• _Task objective_: Begin at the first line below and copy each line exactly, ending with the line where "Open the ButtonGroup" appears.

• _Source records_:
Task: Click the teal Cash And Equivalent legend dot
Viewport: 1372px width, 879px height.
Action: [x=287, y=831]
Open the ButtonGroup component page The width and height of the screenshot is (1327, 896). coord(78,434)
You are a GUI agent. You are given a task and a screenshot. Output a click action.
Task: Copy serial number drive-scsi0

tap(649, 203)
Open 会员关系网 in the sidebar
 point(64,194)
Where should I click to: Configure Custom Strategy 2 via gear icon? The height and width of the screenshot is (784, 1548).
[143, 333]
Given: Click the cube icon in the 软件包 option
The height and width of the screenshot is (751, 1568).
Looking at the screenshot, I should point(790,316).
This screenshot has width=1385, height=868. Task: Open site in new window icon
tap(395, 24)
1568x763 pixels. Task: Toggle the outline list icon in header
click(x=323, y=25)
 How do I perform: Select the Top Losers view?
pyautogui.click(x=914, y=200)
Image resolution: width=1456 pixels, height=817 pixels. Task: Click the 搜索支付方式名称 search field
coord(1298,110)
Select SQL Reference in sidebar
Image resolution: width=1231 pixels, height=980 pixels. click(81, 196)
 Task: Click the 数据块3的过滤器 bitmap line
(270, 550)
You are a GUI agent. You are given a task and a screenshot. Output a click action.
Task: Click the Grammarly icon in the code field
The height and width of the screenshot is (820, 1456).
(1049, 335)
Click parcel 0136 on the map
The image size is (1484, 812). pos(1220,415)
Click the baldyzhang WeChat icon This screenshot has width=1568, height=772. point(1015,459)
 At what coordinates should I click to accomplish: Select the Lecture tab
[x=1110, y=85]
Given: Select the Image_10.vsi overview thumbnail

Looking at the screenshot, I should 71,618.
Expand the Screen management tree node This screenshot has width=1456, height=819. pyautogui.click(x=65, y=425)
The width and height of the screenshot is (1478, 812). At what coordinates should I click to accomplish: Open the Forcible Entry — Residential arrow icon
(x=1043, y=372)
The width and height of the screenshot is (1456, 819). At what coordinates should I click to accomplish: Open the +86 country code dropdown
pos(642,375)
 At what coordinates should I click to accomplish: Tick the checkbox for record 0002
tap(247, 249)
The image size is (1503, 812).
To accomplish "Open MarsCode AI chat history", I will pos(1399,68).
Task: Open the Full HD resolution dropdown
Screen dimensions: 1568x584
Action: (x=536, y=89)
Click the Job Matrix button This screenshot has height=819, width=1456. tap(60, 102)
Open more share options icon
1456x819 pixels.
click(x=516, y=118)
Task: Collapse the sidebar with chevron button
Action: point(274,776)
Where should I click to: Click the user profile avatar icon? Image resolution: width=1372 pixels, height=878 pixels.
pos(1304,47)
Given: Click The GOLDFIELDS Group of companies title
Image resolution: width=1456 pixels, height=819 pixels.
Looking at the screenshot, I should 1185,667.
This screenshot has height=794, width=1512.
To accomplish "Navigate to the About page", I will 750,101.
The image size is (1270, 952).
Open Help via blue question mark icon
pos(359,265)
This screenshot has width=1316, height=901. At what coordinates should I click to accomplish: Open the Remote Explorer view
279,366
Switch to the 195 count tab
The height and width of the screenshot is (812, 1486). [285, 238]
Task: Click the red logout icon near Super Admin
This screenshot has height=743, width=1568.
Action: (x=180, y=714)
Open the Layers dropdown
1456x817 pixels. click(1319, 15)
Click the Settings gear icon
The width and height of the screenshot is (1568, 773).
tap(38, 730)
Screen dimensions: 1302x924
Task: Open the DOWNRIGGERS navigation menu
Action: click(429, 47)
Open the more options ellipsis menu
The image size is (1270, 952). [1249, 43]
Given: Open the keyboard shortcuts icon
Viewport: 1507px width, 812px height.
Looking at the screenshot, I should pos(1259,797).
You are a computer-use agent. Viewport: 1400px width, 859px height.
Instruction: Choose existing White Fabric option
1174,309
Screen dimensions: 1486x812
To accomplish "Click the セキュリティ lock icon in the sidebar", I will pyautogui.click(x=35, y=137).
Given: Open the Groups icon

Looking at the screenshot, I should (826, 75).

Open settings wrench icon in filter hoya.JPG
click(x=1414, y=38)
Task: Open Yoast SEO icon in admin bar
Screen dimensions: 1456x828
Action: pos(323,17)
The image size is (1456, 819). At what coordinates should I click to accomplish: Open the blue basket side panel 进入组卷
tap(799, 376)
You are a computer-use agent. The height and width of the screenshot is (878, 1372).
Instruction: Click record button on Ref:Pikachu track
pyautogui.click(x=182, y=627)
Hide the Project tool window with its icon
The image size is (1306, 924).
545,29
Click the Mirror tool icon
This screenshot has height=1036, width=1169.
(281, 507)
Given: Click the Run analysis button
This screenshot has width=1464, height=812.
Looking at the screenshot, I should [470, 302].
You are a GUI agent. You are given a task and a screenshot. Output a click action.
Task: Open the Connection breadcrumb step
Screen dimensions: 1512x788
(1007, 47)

• _Exercise output_:
Task: Click the teal Cash And Equivalent legend dot
Viewport: 1372px width, 879px height.
Action: [x=287, y=831]
Open the ButtonGroup component page The width and height of the screenshot is (1327, 896). coord(78,434)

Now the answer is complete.